The Struggle For Private Game Servers
A story at the BBC takes a look at the use of private game servers for games that tend not to allow them. While most gamers are happy to let companies like Blizzard and NCSoft administer the servers that host their MMORPGs, others want different rules, a cheaper way to play, or the technical challenge of setting up their own. A South African player called Hendrick put up his own WoW server because the game "wasn't available in the country at the time." A 21-year-old Swede created a server called Epilogue, which "had strict codes of conduct and rules, as well as a high degree of customized content (such as new currency, methods of earning experience, the ability to construct buildings and hire non-player characters, plus 'permanent' player death) unavailable in the retail version of the game." The game companies make an effort to quash these servers when they can, though it's frequently more trouble that it's worth. An NCSoft representative referenced the "growing menace" of IP theft, and a Blizzard spokesperson said,"We also have a responsibility to our players to ensure the integrity and reliability of their World of Warcraft gaming experience and that responsibility compels us to protect our rights."
there will likely be class action suits against companies like Blizzard in the longer run and they will likely loose them. Having that in mind it might be smarter if they open up their servers and focus on getting paid for content they create
That is just completely absurd. Or are we going to sue every company now that doesn't publish their server infrastructure or for-internal-use made software? Or companies that object to industrial spying?
Not that there's anything bad with subscription model either. People pay it for cable TV, for Internet, for mobile, for rent.

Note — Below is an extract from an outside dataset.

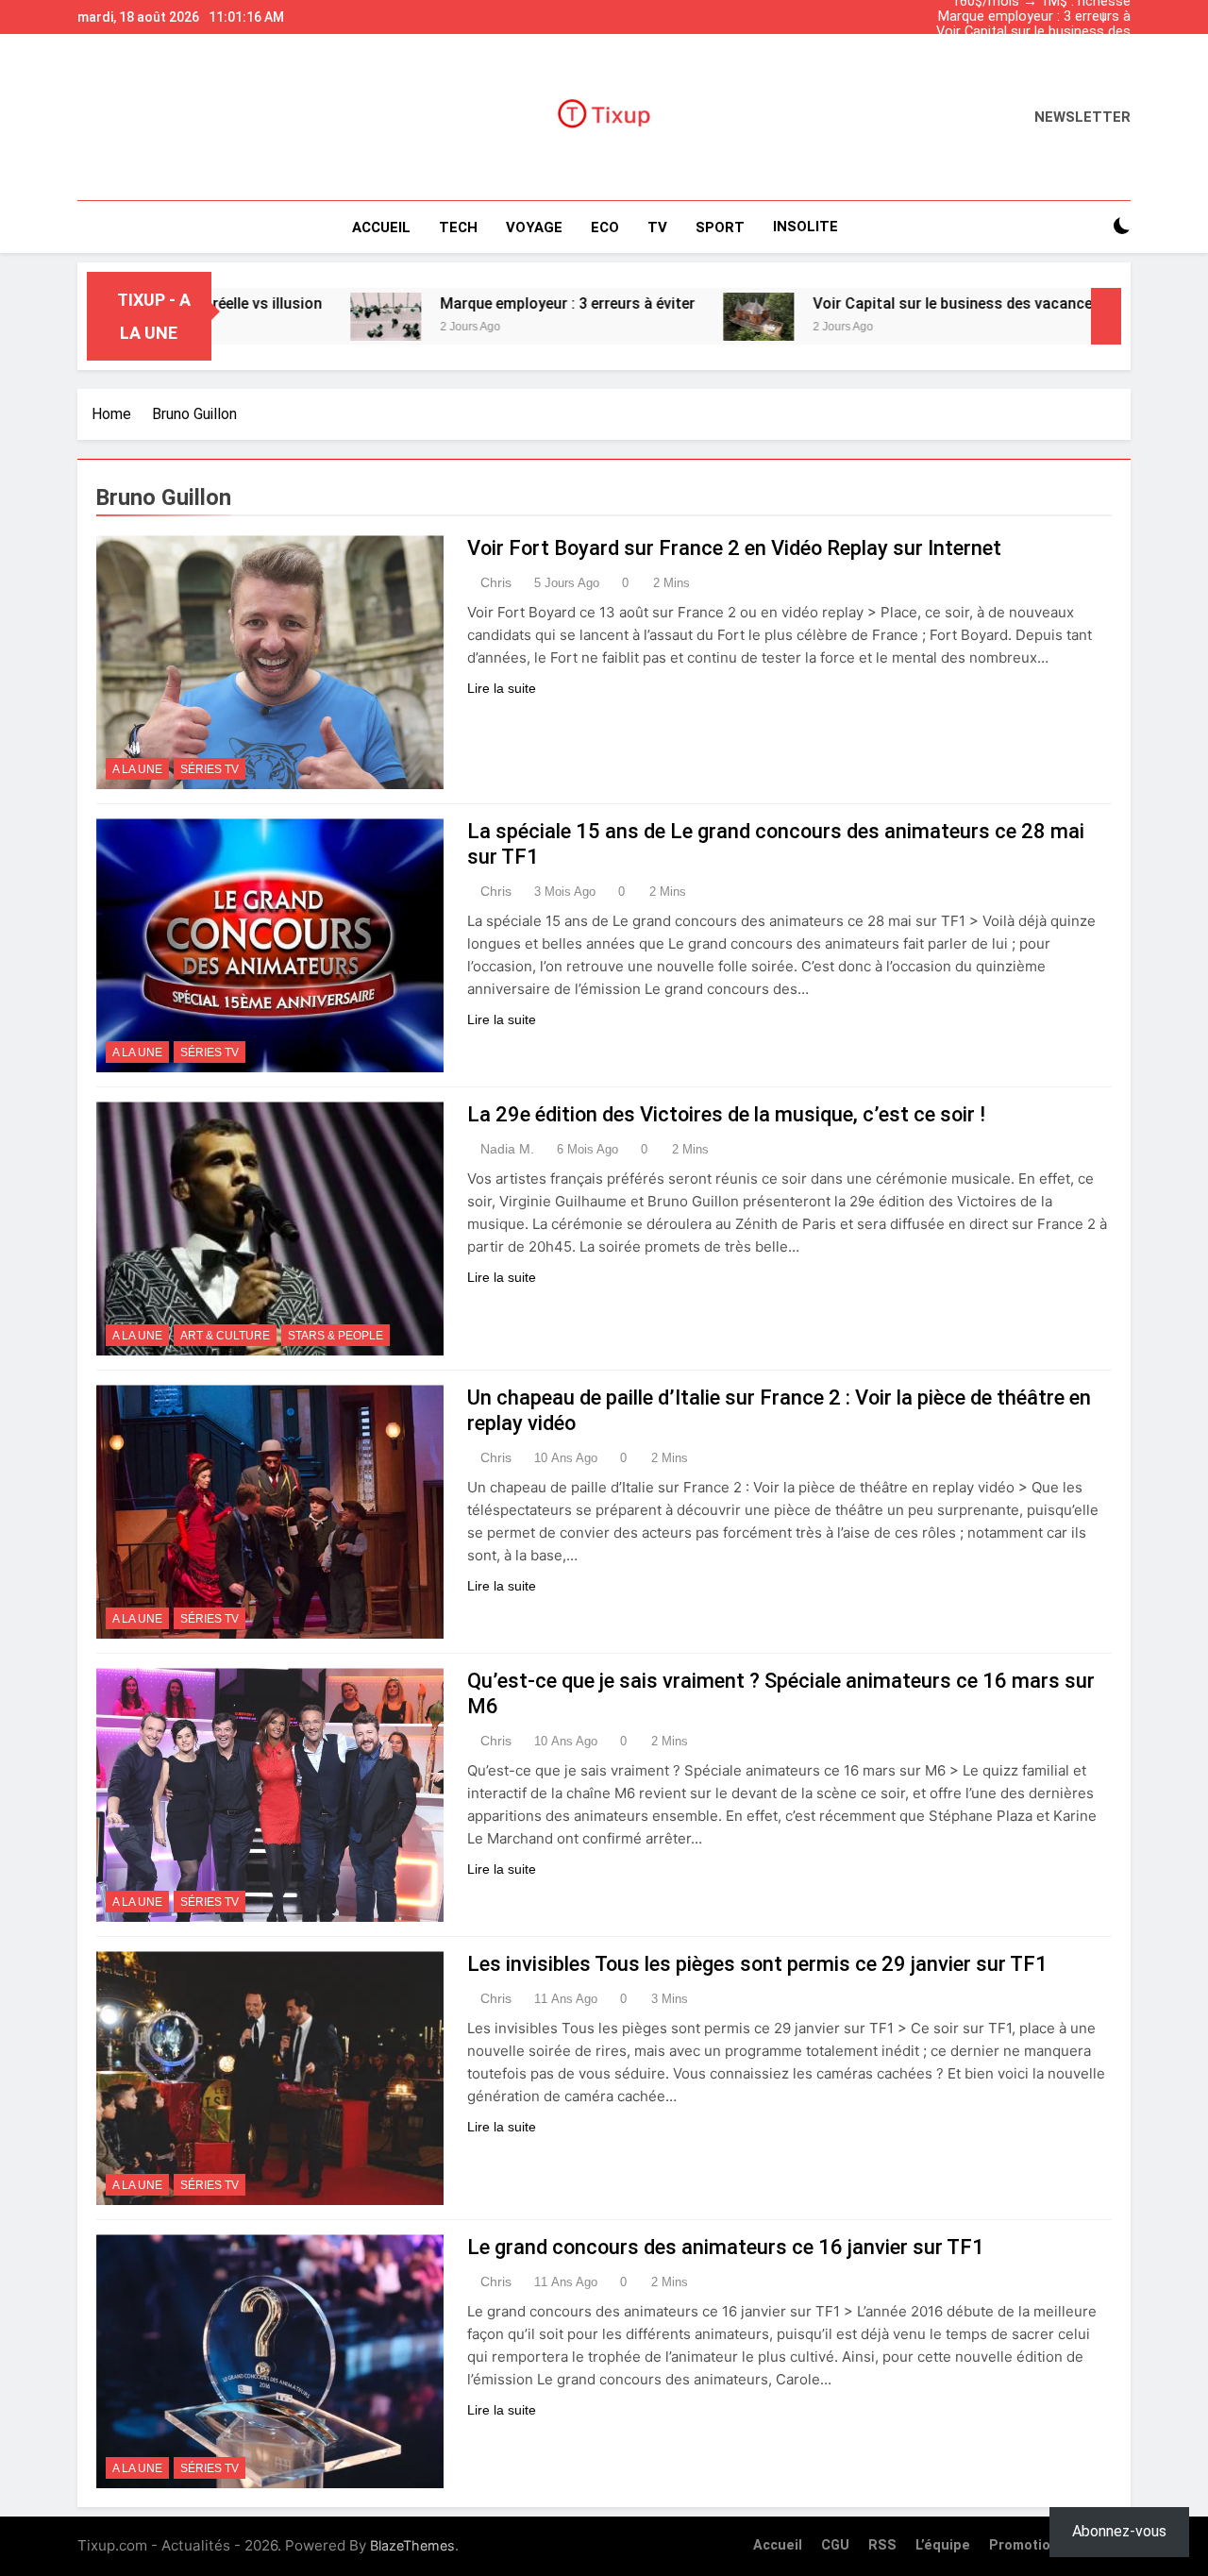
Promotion (1024, 2545)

Or are you not using those either? $15 per month is actually pretty cheap for the amount of game play those games create, considering most people play them quite a lot.
Time and Effort and Expectations.
The thing is, reverse engineering an existing game and duplicating whatever scripts or behaviours are needed on the server side to allow the commercial client to connect is far less work than doing it from scratch.
To put it another way, for most OSS projects, you are your own master. You write the code when you feel you have the time and (unless you have some sort of mutually agreed deadline) there's no particular pressure to fix a bug other than the pressure you put upon yourself. For an MMO, there are players, live, playing on your server all the time. There's constant pressure - technical improvements and bugs to squash, desire for new content, need administration and various disputes to solve. MMOs are 24-7 and likewise so are the demands from your player base.
When you create a server for an existing MMO, you only have to match what already exists. No one will be hounding you to add new content - the original developers will be doing that. You also have the momentum of an existing game with an existing fan base and it's own momentum and quite often a world that's been fleshed out with history, lore and so on. Create your own and you have to do that from scratch, you have to let people know you exist and you have to create both server *and* client.
Projects like Planescape show that it can be done but ultimately it's the harder path. MMO players tend to have a reputation for whining too, so I doubt it's the most thankful development hobby you could have!
(I have no first hand experience either way but this seems a likely explanation to my mind)
"...So I hung back and lurked. For 18 months. Can't beat a good old-fashioned lurking."